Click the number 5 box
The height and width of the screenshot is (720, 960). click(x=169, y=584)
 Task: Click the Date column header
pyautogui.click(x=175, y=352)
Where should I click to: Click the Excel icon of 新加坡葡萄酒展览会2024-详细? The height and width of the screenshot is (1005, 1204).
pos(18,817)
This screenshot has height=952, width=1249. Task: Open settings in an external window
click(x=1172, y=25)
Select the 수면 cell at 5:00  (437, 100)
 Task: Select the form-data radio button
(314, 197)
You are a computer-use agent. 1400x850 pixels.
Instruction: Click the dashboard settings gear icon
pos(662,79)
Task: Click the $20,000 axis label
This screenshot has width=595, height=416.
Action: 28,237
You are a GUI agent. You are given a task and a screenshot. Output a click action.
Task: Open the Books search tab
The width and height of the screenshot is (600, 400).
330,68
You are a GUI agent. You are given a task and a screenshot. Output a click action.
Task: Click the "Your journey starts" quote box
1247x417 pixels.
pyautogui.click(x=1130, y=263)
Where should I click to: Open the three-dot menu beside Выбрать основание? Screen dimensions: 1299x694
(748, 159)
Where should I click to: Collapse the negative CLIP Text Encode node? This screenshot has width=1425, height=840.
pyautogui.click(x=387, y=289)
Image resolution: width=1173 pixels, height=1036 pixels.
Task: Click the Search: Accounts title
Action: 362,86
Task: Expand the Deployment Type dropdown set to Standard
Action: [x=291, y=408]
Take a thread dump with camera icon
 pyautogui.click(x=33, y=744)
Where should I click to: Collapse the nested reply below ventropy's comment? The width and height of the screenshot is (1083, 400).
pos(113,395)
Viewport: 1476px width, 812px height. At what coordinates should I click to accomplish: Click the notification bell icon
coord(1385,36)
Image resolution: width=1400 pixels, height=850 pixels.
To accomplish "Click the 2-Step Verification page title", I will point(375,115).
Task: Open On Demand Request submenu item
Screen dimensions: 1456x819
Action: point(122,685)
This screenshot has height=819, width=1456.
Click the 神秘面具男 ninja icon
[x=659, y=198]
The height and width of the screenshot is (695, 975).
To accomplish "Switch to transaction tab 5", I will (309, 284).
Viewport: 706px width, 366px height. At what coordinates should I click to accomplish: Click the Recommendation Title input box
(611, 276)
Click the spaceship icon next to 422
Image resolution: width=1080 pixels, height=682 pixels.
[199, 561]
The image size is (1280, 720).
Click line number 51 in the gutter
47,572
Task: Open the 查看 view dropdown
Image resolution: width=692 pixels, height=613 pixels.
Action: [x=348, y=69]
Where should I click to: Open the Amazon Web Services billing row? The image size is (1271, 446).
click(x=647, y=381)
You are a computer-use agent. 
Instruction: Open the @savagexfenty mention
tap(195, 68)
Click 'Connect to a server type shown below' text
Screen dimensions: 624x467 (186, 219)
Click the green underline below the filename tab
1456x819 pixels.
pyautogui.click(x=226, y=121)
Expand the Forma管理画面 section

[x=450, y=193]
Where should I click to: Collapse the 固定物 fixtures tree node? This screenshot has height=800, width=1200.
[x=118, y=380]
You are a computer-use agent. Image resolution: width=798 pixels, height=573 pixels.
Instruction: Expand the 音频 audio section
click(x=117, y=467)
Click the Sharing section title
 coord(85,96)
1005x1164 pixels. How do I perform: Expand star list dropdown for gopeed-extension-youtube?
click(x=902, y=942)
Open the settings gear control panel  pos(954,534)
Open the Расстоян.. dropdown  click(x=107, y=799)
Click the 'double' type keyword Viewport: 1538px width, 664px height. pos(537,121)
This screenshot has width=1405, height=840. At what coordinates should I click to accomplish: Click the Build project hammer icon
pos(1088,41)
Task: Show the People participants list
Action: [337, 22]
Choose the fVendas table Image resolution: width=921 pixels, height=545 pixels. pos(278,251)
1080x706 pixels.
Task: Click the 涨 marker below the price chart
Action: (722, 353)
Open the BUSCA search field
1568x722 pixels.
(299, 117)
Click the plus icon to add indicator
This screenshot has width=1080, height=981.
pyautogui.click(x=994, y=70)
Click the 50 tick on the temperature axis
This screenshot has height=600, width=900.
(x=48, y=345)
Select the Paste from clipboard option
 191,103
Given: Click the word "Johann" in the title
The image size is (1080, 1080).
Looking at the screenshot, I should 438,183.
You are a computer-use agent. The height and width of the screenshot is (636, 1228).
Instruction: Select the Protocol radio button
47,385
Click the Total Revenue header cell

━━━━━━━━

▶ WRITTEN TASK
Format the records above as a Markdown table with two columns, No. and Text. Put each line in its own numbered row, and skip any blank lines.

▶ OUTPUT FOR THIS TASK
| No. | Text |
|---|---|
| 1 | Click the number 5 box |
| 2 | The height and width of the screenshot is (720, 960). click(x=169, y=584) |
| 3 |  Task: Click the Date column header |
| 4 | pyautogui.click(x=175, y=352) |
| 5 | Where should I click to: Click the Excel icon of 新加坡葡萄酒展览会2024-详细? The height and width of the screenshot is (1005, 1204). |
| 6 | pos(18,817) |
| 7 | This screenshot has height=952, width=1249. Task: Open settings in an external window |
| 8 | click(x=1172, y=25) |
| 9 | Select the 수면 cell at 5:00  (437, 100) |
| 10 |  Task: Select the form-data radio button |
| 11 | (314, 197) |
| 12 | You are a computer-use agent. 1400x850 pixels. |
| 13 | Instruction: Click the dashboard settings gear icon |
| 14 | pos(662,79) |
| 15 | Task: Click the $20,000 axis label |
| 16 | This screenshot has width=595, height=416. |
| 17 | Action: 28,237 |
| 18 | You are a GUI agent. You are given a task and a screenshot. Output a click action. |
| 19 | Task: Open the Books search tab |
| 20 | The width and height of the screenshot is (600, 400). |
| 21 | 330,68 |
| 22 | You are a GUI agent. You are given a task and a screenshot. Output a click action. |
| 23 | Task: Click the "Your journey starts" quote box |
| 24 | 1247x417 pixels. |
| 25 | pyautogui.click(x=1130, y=263) |
| 26 | Where should I click to: Open the three-dot menu beside Выбрать основание? Screen dimensions: 1299x694 |
| 27 | (748, 159) |
| 28 | Where should I click to: Collapse the negative CLIP Text Encode node? This screenshot has width=1425, height=840. |
| 29 | pyautogui.click(x=387, y=289) |
| 30 | Image resolution: width=1173 pixels, height=1036 pixels. |
| 31 | Task: Click the Search: Accounts title |
| 32 | Action: 362,86 |
| 33 | Task: Expand the Deployment Type dropdown set to Standard |
| 34 | Action: [x=291, y=408] |
| 35 | Take a thread dump with camera icon |
| 36 |  pyautogui.click(x=33, y=744) |
| 37 | Where should I click to: Collapse the nested reply below ventropy's comment? The width and height of the screenshot is (1083, 400). |
| 38 | pos(113,395) |
| 39 | Viewport: 1476px width, 812px height. At what coordinates should I click to accomplish: Click the notification bell icon |
| 40 | coord(1385,36) |
| 41 | Image resolution: width=1400 pixels, height=850 pixels. |
| 42 | To accomplish "Click the 2-Step Verification page title", I will point(375,115). |
| 43 | Task: Open On Demand Request submenu item |
| 44 | Screen dimensions: 1456x819 |
| 45 | Action: point(122,685) |
| 46 | This screenshot has height=819, width=1456. |
| 47 | Click the 神秘面具男 ninja icon |
| 48 | [x=659, y=198] |
| 49 | The height and width of the screenshot is (695, 975). |
| 50 | To accomplish "Switch to transaction tab 5", I will (309, 284). |
| 51 | Viewport: 706px width, 366px height. At what coordinates should I click to accomplish: Click the Recommendation Title input box |
| 52 | (611, 276) |
| 53 | Click the spaceship icon next to 422 |
| 54 | Image resolution: width=1080 pixels, height=682 pixels. |
| 55 | [199, 561] |
| 56 | The image size is (1280, 720). |
| 57 | Click line number 51 in the gutter |
| 58 | 47,572 |
| 59 | Task: Open the 查看 view dropdown |
| 60 | Image resolution: width=692 pixels, height=613 pixels. |
| 61 | Action: [x=348, y=69] |
| 62 | Where should I click to: Open the Amazon Web Services billing row? The image size is (1271, 446). |
| 63 | click(x=647, y=381) |
| 64 | You are a computer-use agent.  |
| 65 | Instruction: Open the @savagexfenty mention |
| 66 | tap(195, 68) |
| 67 | Click 'Connect to a server type shown below' text |
| 68 | Screen dimensions: 624x467 (186, 219) |
| 69 | Click the green underline below the filename tab |
| 70 | 1456x819 pixels. |
| 71 | pyautogui.click(x=226, y=121) |
| 72 | Expand the Forma管理画面 section |
| 73 | [x=450, y=193] |
| 74 | Where should I click to: Collapse the 固定物 fixtures tree node? This screenshot has height=800, width=1200. |
| 75 | [x=118, y=380] |
| 76 | You are a computer-use agent. Image resolution: width=798 pixels, height=573 pixels. |
| 77 | Instruction: Expand the 音频 audio section |
| 78 | click(x=117, y=467) |
| 79 | Click the Sharing section title |
| 80 |  coord(85,96) |
| 81 | 1005x1164 pixels. How do I perform: Expand star list dropdown for gopeed-extension-youtube? |
| 82 | click(x=902, y=942) |
| 83 | Open the settings gear control panel  pos(954,534) |
| 84 | Open the Расстоян.. dropdown  click(x=107, y=799) |
| 85 | Click the 'double' type keyword Viewport: 1538px width, 664px height. pos(537,121) |
| 86 | This screenshot has width=1405, height=840. At what coordinates should I click to accomplish: Click the Build project hammer icon |
| 87 | pos(1088,41) |
| 88 | Task: Show the People participants list |
| 89 | Action: [337, 22] |
| 90 | Choose the fVendas table Image resolution: width=921 pixels, height=545 pixels. pos(278,251) |
| 91 | 1080x706 pixels. |
| 92 | Task: Click the 涨 marker below the price chart |
| 93 | Action: (722, 353) |
| 94 | Open the BUSCA search field |
| 95 | 1568x722 pixels. |
| 96 | (299, 117) |
| 97 | Click the plus icon to add indicator |
| 98 | This screenshot has width=1080, height=981. |
| 99 | pyautogui.click(x=994, y=70) |
| 100 | Click the 50 tick on the temperature axis |
| 101 | This screenshot has height=600, width=900. |
| 102 | (x=48, y=345) |
| 103 | Select the Paste from clipboard option |
| 104 |  191,103 |
| 105 | Given: Click the word "Johann" in the title |
| 106 | The image size is (1080, 1080). |
| 107 | Looking at the screenshot, I should 438,183. |
| 108 | You are a computer-use agent. The height and width of the screenshot is (636, 1228). |
| 109 | Instruction: Select the Protocol radio button |
| 110 | 47,385 |
| 111 | Click the Total Revenue header cell |